In [64]:
from langchain_community.document_loaders import PyPDFLoader
from langchain.text_splitter import CharacterTextSplitter
from langchain.chains.question_answering import load_qa_chain
from langchain_community.vectorstores import Chroma
from transformers import AutoTokenizer, AutoModel, AutoModelForSequenceClassification
from langchain_community.embeddings import HuggingFaceEmbeddings
import streamlit as st
import chromadb
import os

In [65]:
def load_chunk_persist_pdf(model_name) -> Chroma:
    # Data loading
    pdf_folder_path = "./data"
    documents = []
    for file in os.listdir(pdf_folder_path):
        if file.endswith('.pdf'):
            pdf_path = os.path.join(pdf_folder_path, file)
            loader = PyPDFLoader(pdf_path)
            documents.extend(loader.load())

    # Chunking
    text_splitter = CharacterTextSplitter(separator=" ")
    chunked_documents = text_splitter.split_documents(documents)
    print(f"Chunked {len(chunked_documents)} documents")

### Raw data
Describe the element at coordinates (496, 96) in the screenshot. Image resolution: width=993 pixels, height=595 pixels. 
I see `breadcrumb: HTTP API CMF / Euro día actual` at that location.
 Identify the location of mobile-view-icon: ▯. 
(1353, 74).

### Work order 1
In the PDF-chunking notebook code, which folder does the function read PDF files from?
### Work order 2
Continue the PDF-chunking notebook code from its last line.

### Answer space 1
"./data"

### Answer space 2
    # Vectorization
    client = chromadb.Client()
    if client.list_collections():
        consent_collection = client.create_collection("consent_collection")
    else:
        print("Collection already exists")
    vectordb = Chroma.from_documents(
        documents=chunked_documents,
        embedding=HuggingFaceEmbeddings(model_name=model_name),
        persist_directory="./databases"
    )
    vectordb.persist()

    return vectordb

In [66]:
def create_agent_chain(model_name):
    model = AutoModelForSequenceClassification.from_pretrained(model_name)
    chain = load_qa_chain(llm=model, chain_type="stuff")
    return chain

In [67]:
def get_llm_response(query, emb_model, llm_model):
    vectordb = load_chunk_persist_pdf(emb_model)
    chain = create_agent_chain(llm_model)
    matching_docs = vectordb.similarity_search(query)
    print(f"Found {len(matching_docs)} matching documents")
    answer = chain.run(input_documents=matching_docs, question=query)
    return answer

In [68]:
# Embedding selection model
emb_model_options = ["BAAI/bge-small-en-v1.5"]
emb_model = emb_model_options[0]

# LLM selection model
llm_model_options = ["impira/layoutlm-document-qa", "naver-clova-ix/donut-base-finetuned-docvqa"]
llm_model = llm_model_options[0]

In [69]:
print(get_llm_response("Tell me the authors", emb_model, llm_model))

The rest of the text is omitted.